To do: Locate each line in the material below that contains the word "screenshot" and copy those lines in full.

--- Start Data shown ---

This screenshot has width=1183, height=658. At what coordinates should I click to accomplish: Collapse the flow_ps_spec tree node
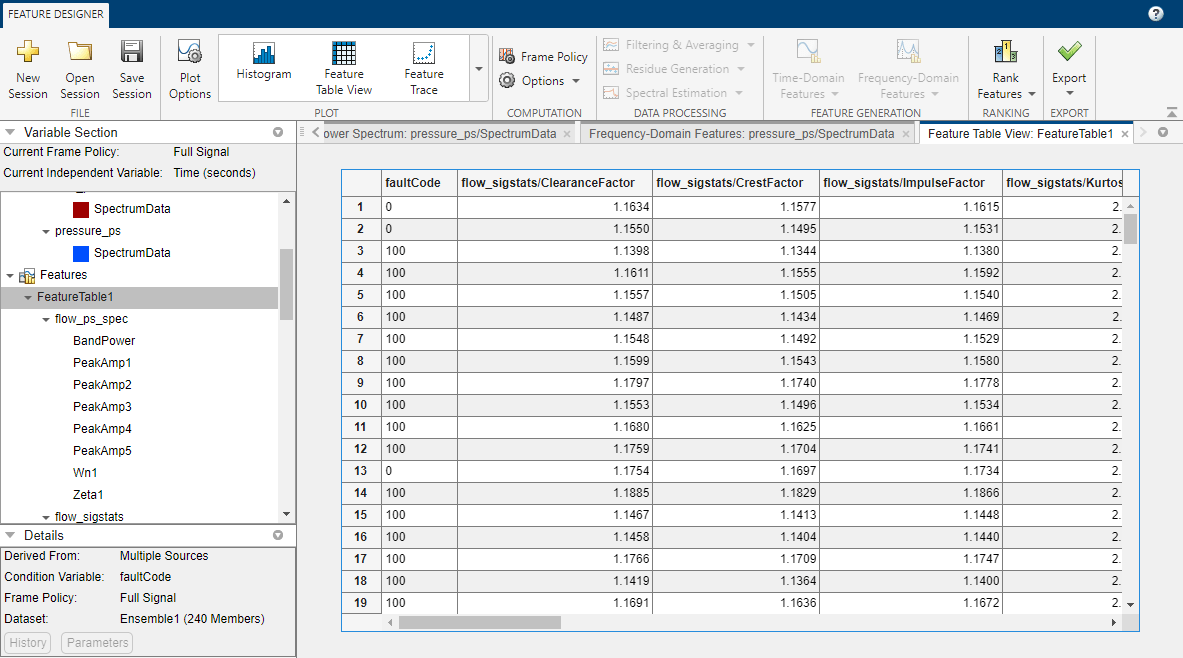point(47,319)
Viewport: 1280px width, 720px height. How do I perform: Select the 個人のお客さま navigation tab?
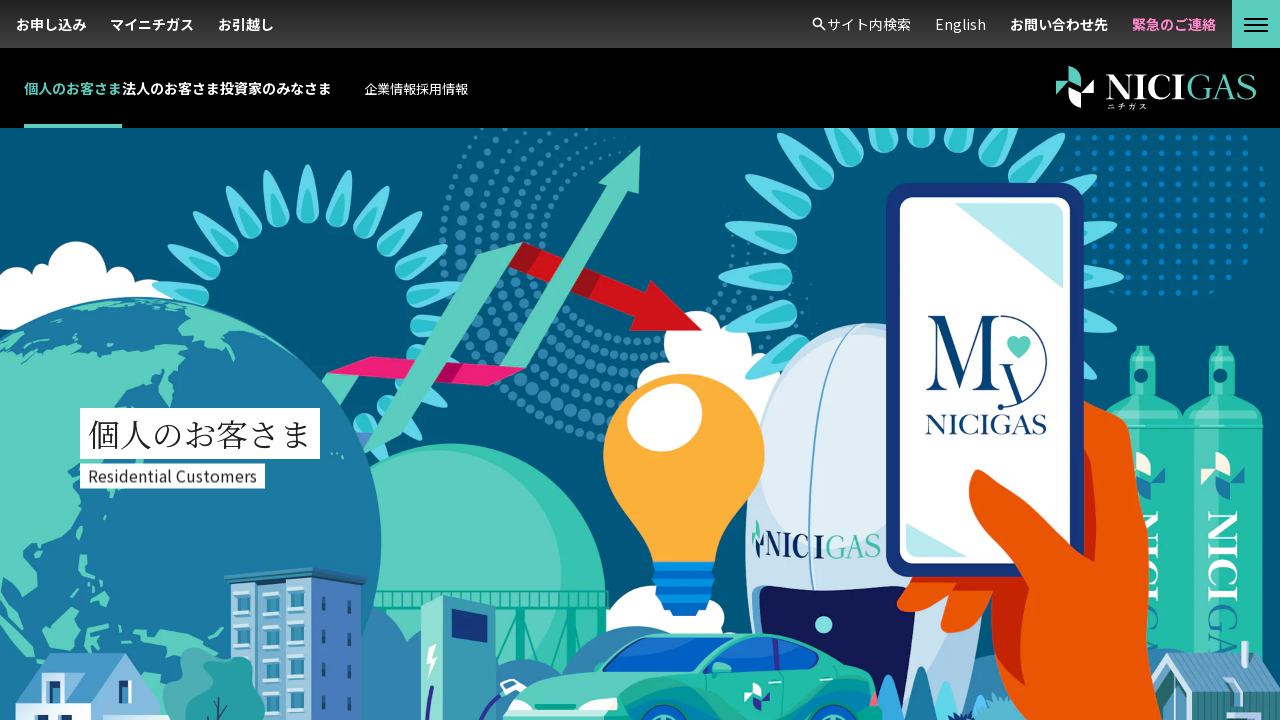[73, 89]

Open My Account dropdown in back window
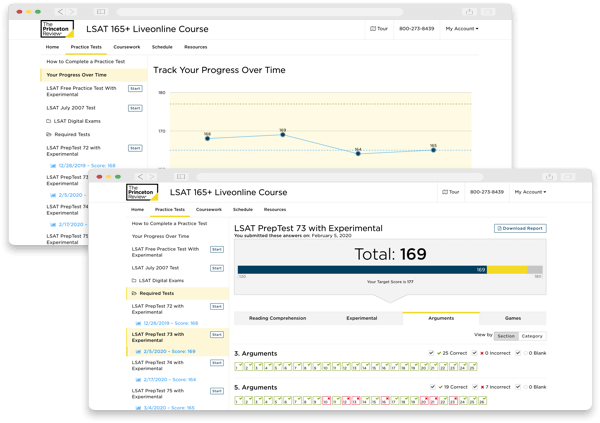coord(461,28)
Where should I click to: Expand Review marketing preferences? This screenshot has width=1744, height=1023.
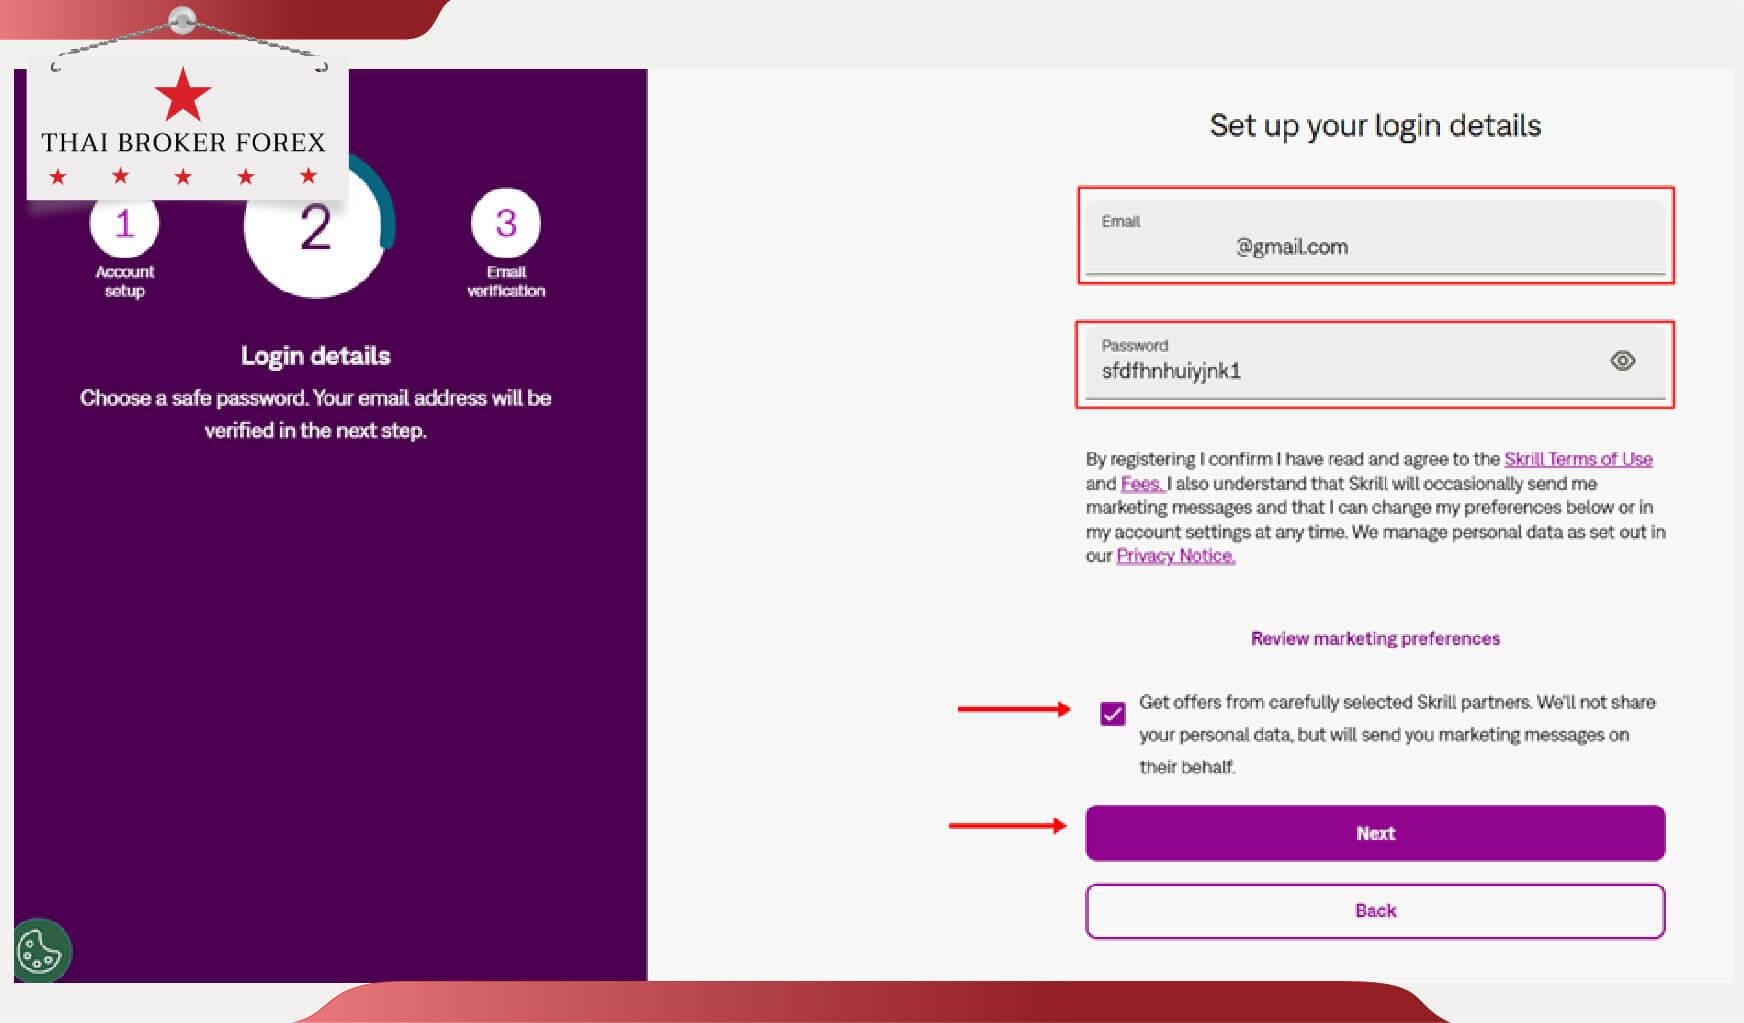coord(1375,639)
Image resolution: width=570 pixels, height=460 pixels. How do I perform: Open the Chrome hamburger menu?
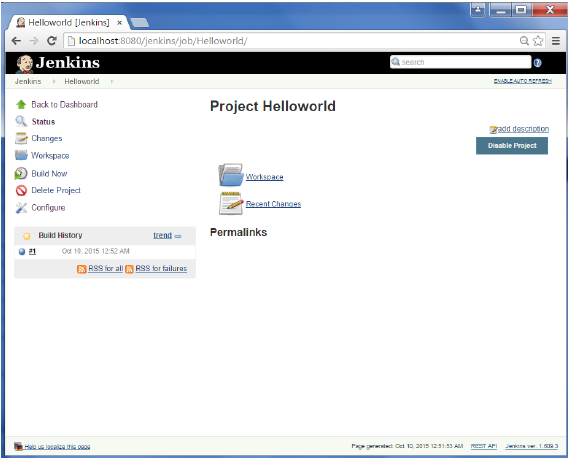tap(555, 41)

--- End Data shown ---

Result for this exercise:
This screenshot has width=1183, height=658. At what coordinates should I click to accomplish: Collapse the flow_ps_spec tree node
Where should I click to: Expand Review marketing preferences? This screenshot has width=1744, height=1023.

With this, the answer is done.